• Texte source:
Institutions politiques en Nouvelle-Calédonie

Statut constitutionnel particulier

La Nouvelle-Calédonie relève du titre XIII de la Constitution française, introduit par la révision du 20 juillet 1998. Ses articles 76 et 77 ont donné valeur constitutionnelle à l'accord de Nouméa du 5 mai 1998 et renvoyé à une loi organique le soin d'en régler l'application. La loi organique du 19 mars 1999 organise depuis lors des institutions propres, qui font de la collectivité une entité sui generis, distincte des départements d'outre-mer et des collectivités régies par l'article 74.

Congrès et lois du pays

Le Congrès réunit cinquante-quatre membres issus des trois assemblées de province, trente-deux pour la province Sud, quinze pour la province Nord et sept pour la province des îles Loyauté. Il vote le budget, adopte des délibérations et des lois du pays, actes à valeur législative dont le contrôle appartient au Conseil constitutionnel. Il élit le gouvernement et peut le renverser par une motion de censure.

• Consigne:
Prolongez le texte sur les institutions politiques de la Nouvelle-Calédonie en reprenant après sa dernière phrase.

• Liste des données:
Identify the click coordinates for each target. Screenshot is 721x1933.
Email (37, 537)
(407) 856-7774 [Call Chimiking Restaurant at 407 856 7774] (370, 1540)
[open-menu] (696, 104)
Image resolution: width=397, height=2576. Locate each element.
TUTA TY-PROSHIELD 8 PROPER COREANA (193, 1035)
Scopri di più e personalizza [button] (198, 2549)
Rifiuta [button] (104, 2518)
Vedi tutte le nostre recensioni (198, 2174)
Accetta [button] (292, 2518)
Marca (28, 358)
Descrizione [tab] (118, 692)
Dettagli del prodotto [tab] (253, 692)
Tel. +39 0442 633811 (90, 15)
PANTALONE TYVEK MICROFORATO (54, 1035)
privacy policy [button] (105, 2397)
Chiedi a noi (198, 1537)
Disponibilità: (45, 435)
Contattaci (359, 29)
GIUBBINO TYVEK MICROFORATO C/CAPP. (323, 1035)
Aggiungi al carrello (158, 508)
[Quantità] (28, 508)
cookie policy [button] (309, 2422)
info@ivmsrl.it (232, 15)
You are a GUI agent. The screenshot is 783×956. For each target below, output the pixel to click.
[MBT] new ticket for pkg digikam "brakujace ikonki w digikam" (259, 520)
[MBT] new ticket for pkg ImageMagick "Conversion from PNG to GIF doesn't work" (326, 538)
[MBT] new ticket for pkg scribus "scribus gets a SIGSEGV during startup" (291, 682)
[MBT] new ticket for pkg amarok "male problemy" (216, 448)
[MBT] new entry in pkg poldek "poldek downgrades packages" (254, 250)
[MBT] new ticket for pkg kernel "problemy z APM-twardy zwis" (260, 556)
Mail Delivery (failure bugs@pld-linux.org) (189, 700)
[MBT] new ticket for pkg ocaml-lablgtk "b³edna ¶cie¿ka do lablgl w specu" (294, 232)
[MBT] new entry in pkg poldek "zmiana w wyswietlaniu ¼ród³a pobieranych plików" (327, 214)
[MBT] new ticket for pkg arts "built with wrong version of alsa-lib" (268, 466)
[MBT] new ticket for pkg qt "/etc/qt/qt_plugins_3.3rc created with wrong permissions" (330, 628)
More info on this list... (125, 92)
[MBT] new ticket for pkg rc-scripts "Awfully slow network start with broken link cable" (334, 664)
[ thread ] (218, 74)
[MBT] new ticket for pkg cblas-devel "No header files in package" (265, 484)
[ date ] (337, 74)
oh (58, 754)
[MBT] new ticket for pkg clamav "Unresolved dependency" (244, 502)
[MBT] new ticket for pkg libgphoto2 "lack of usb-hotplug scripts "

• Résultat obtenu:
Gouvernement collégial

Le gouvernement est élu par le Congrès à la représentation proportionnelle des groupes politiques, ce qui associe à l'exécutif des formations aux orientations opposées. Ses membres se répartissent ensuite les secteurs d'activité et délibèrent collégialement. Le dix-neuvième gouvernement, composé de onze membres, a été élu le 31 juillet 2026 et a porté à sa présidence Milakulo Tukumuli, la vice-présidence revenant à Christopher Gygès.

Sénat coutumier et conseil économique et social

Le Sénat coutumier réunit seize membres désignés par les conseils coutumiers des huit aires, à raison de deux par aire. Son avis est requis sur les textes intéressant l'identité kanak, le statut civil coutumier et les terres coutumières. Le conseil économique, social et environnemental rend pour sa part des avis sur les projets à caractère économique et social. Ces deux assemblées ne détiennent pas de pouvoir de décision.

Provinces, communes et représentation de l'État

Les trois provinces exercent la compétence de droit commun et interviennent en matière de développement économique, de santé, d'enseignement primaire et d'environnement. Les trente-trois communes relèvent du droit communal adapté au territoire. Le haut-commissaire de la République représente l'État, qui conserve la défense, l'ordre public, la justice, la monnaie et les affaires étrangères. La Nouvelle-Calédonie élit par ailleurs deux députés à l'Assemblée nationale et deux sénateurs.